• **About this task**
Tally up the lines below that include the word "button". Answer with the number alone.
===== Information provided
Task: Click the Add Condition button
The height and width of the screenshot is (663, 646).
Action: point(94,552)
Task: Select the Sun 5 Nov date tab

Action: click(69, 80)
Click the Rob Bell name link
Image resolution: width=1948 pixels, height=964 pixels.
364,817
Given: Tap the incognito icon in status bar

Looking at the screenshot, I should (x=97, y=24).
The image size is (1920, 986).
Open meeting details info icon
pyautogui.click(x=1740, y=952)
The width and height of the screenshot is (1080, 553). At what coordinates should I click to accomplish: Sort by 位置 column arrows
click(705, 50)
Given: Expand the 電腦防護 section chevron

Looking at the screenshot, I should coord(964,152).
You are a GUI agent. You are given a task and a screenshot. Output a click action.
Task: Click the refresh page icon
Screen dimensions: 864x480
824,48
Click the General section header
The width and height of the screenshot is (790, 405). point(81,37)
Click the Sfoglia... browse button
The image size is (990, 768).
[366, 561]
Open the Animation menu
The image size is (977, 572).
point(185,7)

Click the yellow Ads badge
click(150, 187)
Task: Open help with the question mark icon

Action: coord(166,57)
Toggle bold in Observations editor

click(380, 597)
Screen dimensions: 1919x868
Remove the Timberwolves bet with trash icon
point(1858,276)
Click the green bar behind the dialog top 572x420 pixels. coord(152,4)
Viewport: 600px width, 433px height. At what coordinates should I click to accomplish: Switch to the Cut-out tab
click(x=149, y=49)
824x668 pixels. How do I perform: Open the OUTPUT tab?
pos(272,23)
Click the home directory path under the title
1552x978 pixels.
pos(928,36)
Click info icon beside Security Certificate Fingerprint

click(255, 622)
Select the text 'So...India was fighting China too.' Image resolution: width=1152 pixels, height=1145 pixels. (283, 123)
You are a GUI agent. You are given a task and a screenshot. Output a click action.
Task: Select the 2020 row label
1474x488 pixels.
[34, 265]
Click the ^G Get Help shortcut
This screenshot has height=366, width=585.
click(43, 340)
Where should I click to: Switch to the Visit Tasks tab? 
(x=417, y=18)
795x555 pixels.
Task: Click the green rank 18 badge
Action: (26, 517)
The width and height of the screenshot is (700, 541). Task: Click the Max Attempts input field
==========
• **Answer space**
2